PulseMind: A Multi-Modal Medical Model for Real-World Clinical Diagnosis¶

Conference: AAAI 2026 arXiv: 2601.07344 Code: GitHub Area: Medical Imaging Keywords: Medical multimodal model, multi-turn diagnostic dialogue, reinforcement learning, comparative reward, clinical evaluation benchmark

TL;DR¶

This paper proposes PulseMind, a multimodal medical diagnostic model comprising three core contributions: MediScope, a large-scale multi-turn diagnostic dialogue dataset; PulseMind Benchmark, a multi-dimensional clinical dialogue evaluation benchmark; and CRPO, a comparison-based reinforcement policy optimization method. The system achieves superior performance in real-world clinical diagnostic dialogue scenarios.

Background & Motivation¶

Recent advances in vision-language models (VLMs) have driven substantial progress in multimodal understanding, spurring extensive research on medical multimodal models (e.g., LLaVA-Med, Med-GEMMA). However, existing medical VLMs primarily focus on specialized image analysis (e.g., dermatology, pathology slides, radiology), leaving a fundamental gap with real-world clinical diagnosis scenarios:

Limitations of training data: Most medical datasets are limited to either single-turn VQA or single imaging modalities, lacking the heterogeneous multi-source inputs and multi-turn physician–patient dialogues characteristic of real clinical practice.

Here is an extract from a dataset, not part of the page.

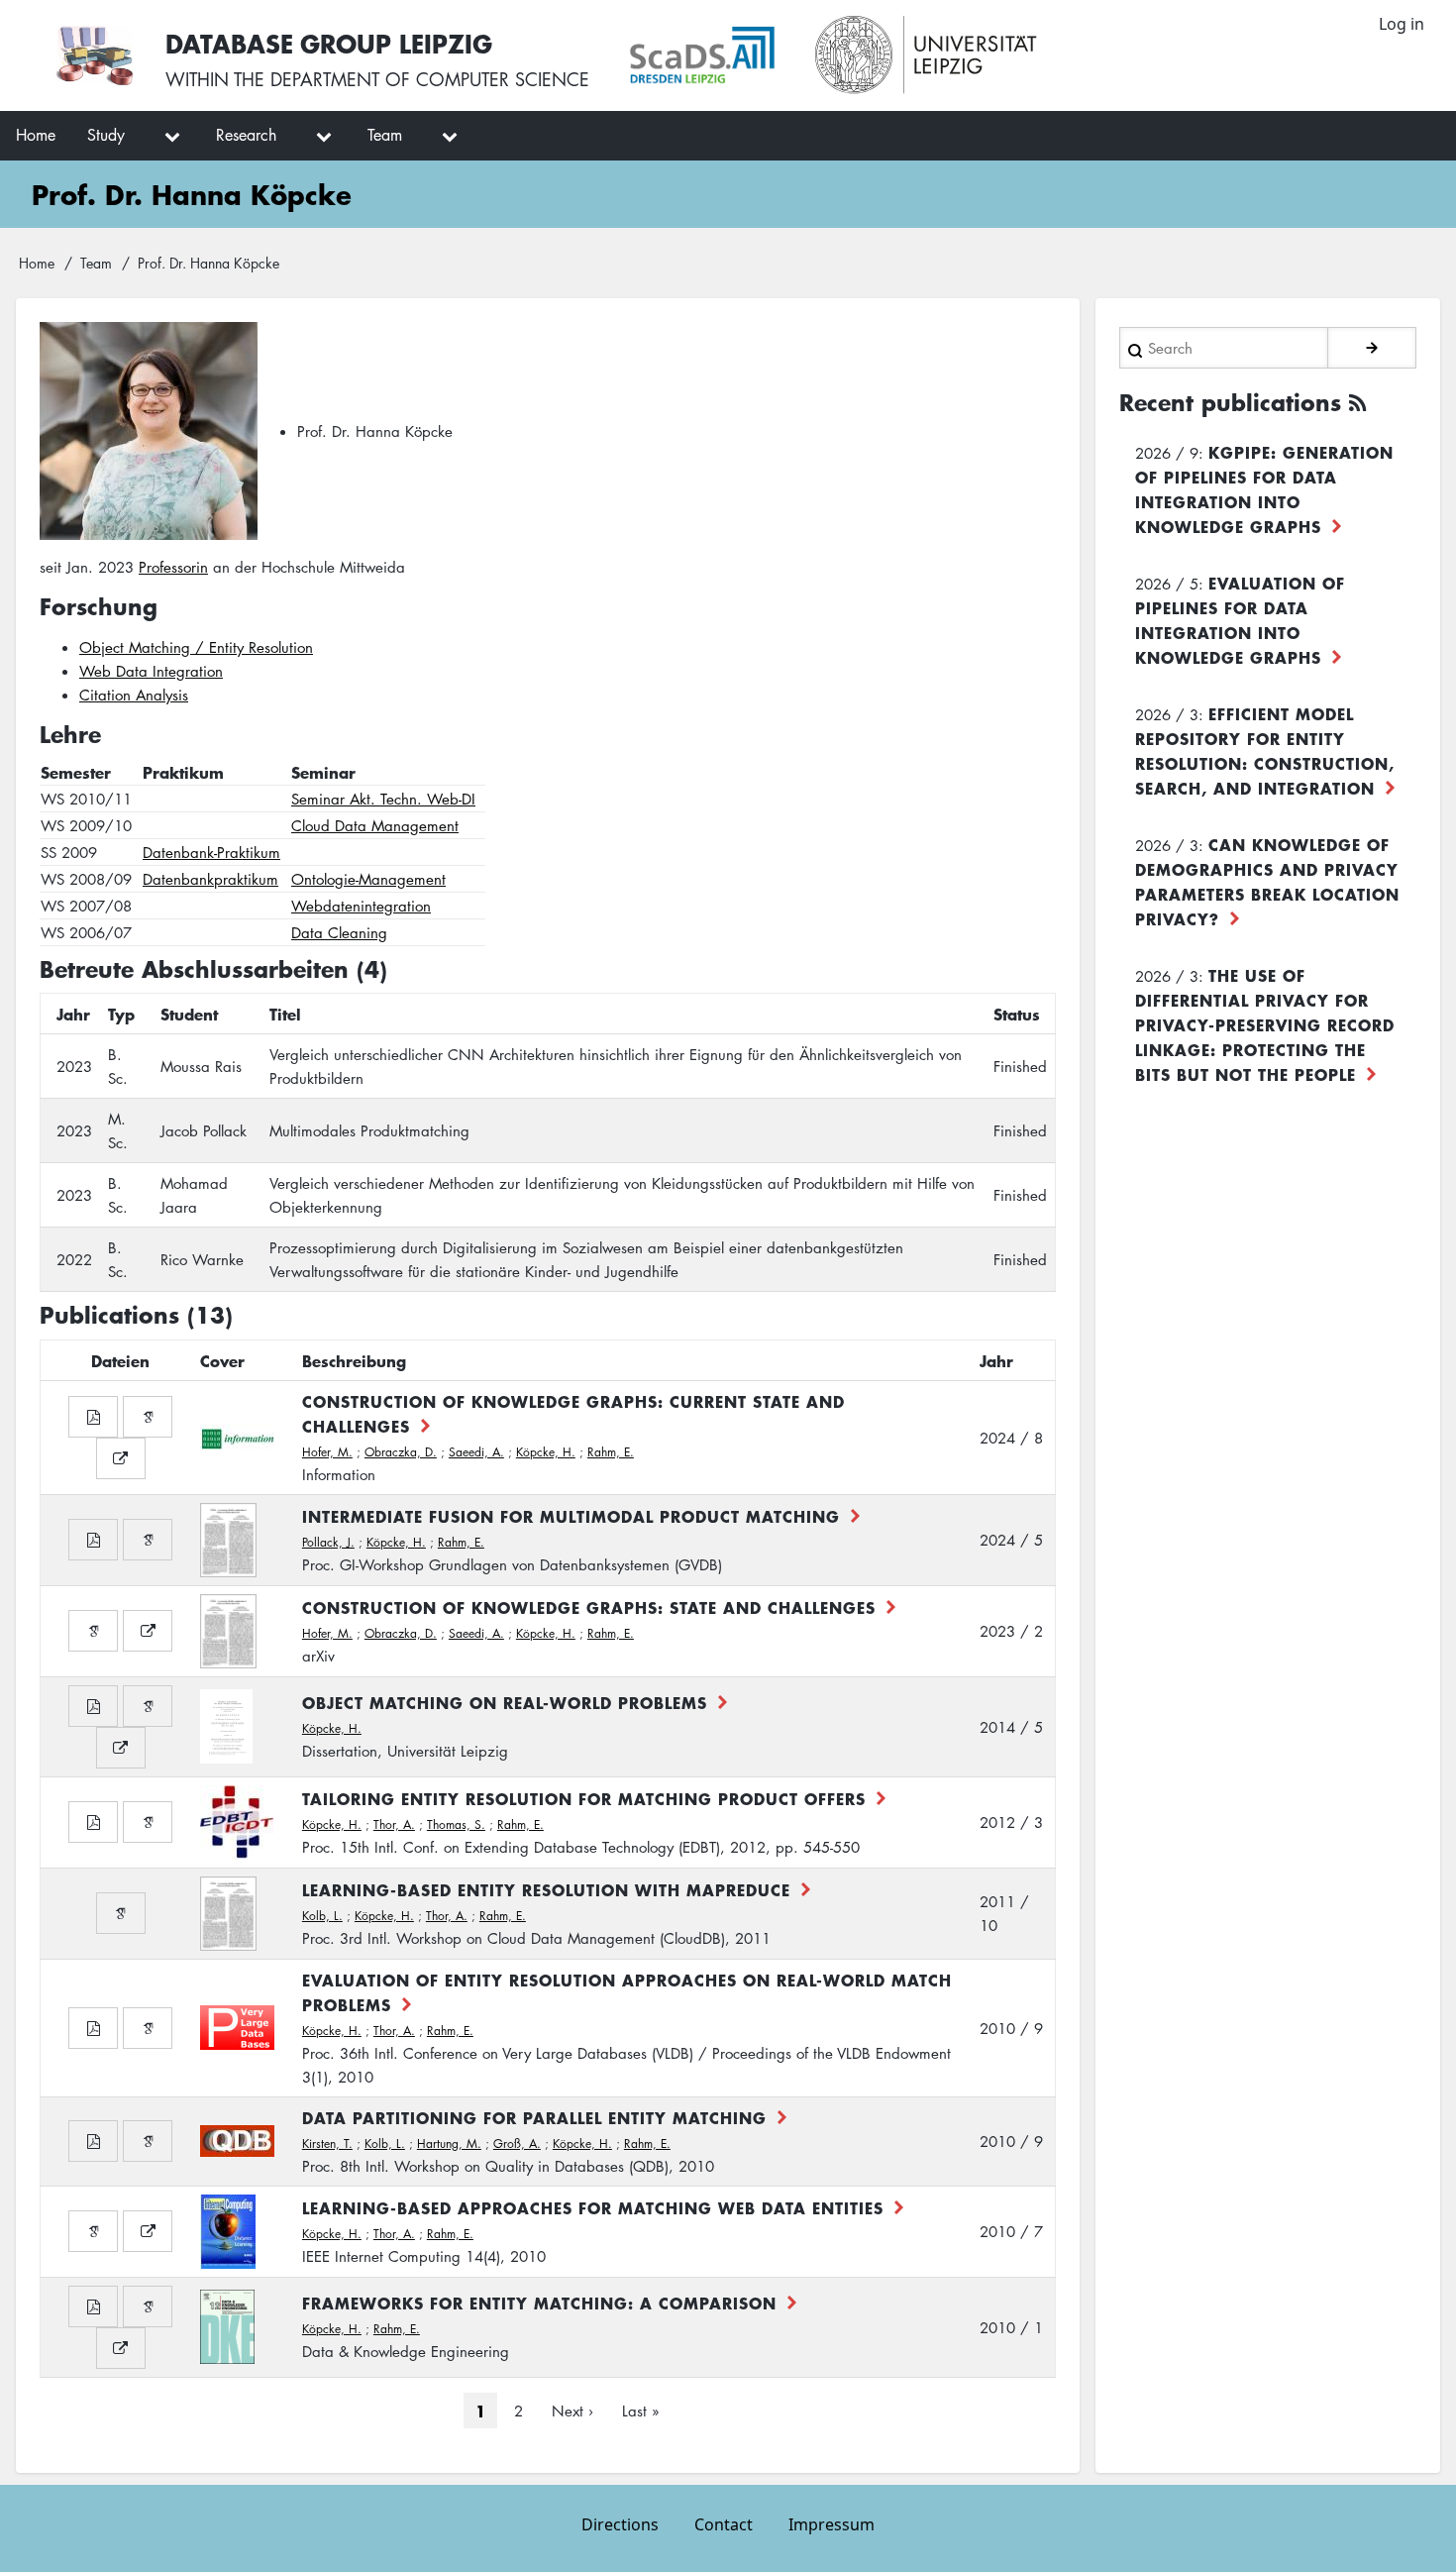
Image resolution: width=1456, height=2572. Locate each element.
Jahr (996, 1360)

Insufficient evaluation benchmarks: Existing medical multimodal benchmarks fail to reflect the complexity of real clinical settings—in practice, physicians must proactively elicit missing information, integrate diverse data sources (lab reports, imaging, medical records), and maintain contextual coherence across multiple interaction turns.

Limitations of optimization methods: Common reinforcement learning approaches (e.g., GRPO) use absolute scores as reward signals, which presents two problems in clinical dialogue settings: (a) model-based scoring is unstable and highly subjective; and (b) absolute scores often fail to discriminate subtle differences among top-performing models.

The core motivation of this paper is to bridge the triple gap between medical VLMs and real-world clinical diagnosis—spanning data, evaluation, and optimization methodology.

Method¶

Overall Architecture¶

PulseMind comprises three core components (see Figure 2):

MediScope Dataset: Large-scale multimodal diagnostic dialogue data
PulseMind Benchmark: Multi-dimensional clinical dialogue evaluation benchmark
CRPO Training Framework: Comparison-based reinforcement policy optimization

The backbone model is Qwen2.5-VL (in 72B and 32B variants), fine-tuned via LoRA (rank-64) for parameter-efficient adaptation, trained on 128 A100 GPUs.

Key Designs¶

MediScope Dataset Construction

The dataset is constructed following a rigorous four-stage pipeline: - Collection: De-identified data collected from real clinical scenarios, encompassing examination reports and multi-turn physician–patient dialogues. - Anonymization: A secondary anonymization pass using OCR and NER techniques is applied to both text and images to ensure complete removal of personally identifiable information. - Expansion: LLMs such as GPT-4o and Gemini are used to refine and augment physician responses—filtering meaningless filler utterances and supplementing clinically relevant content. - Proofreading: Comprehensive review by medical experts and licensed physicians to ensure clinical validity and ethical compliance.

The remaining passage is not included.